In Utah, the second driest state in the United States, application of supplemental water (irrigation) is essential for dependable crop, hay and pasture production in areas receiving less than 12 inches of precipitation. Since the beginning of settlement by immigrants, communities have organized and cooperated to construct water storage, distribution and application systems to allow agriculture to flourish.

Within the drainages of the Price and San Rafael Rivers in central Utah, the Huntington – Cleveland Irrigation Company, comprised of three main delivery canals (the North Ditch Canal, the Cleveland Canal, and the Huntington Canal), has undertaken to improve the delivery, conservation and use of water by constructing a 21st century system that will serve the needs of its clients for the foreseeable future.

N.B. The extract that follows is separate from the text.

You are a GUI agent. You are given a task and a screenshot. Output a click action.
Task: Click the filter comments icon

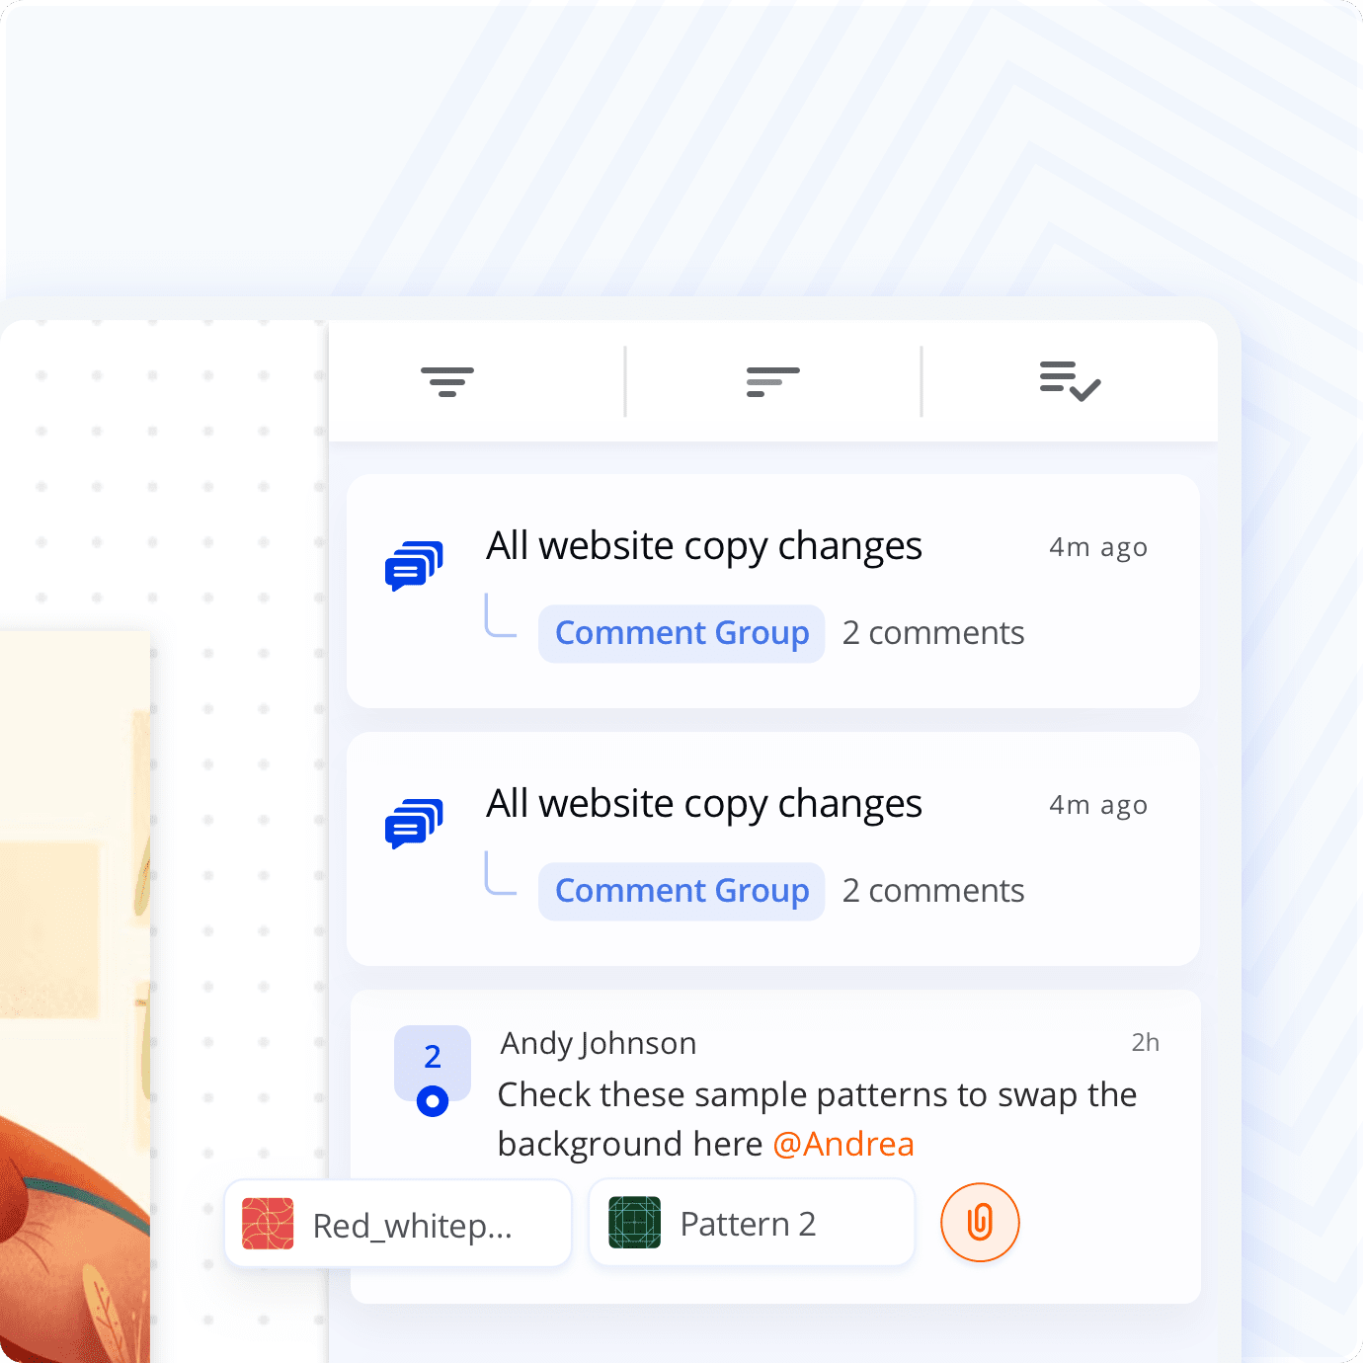[x=447, y=381]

The company is constructing a fully-enclosed delivery system that will provide a dependable and manageable source of high quality water to sustain agricultural and energy production, maintain natural resources, and allow for continued development of the local communities and economy.

In addition to the many benefits locally, the system will greatly reduce the mobilization and transport of dissolved solids (salts) that result from ditch seepage and deep percolation from fields. These salts, estimated to be several tens of thousands of tons annually, will no longer be transported to the Colorado River where significant damages accumulate and impact users of the water in the Lower Colorado River Basin.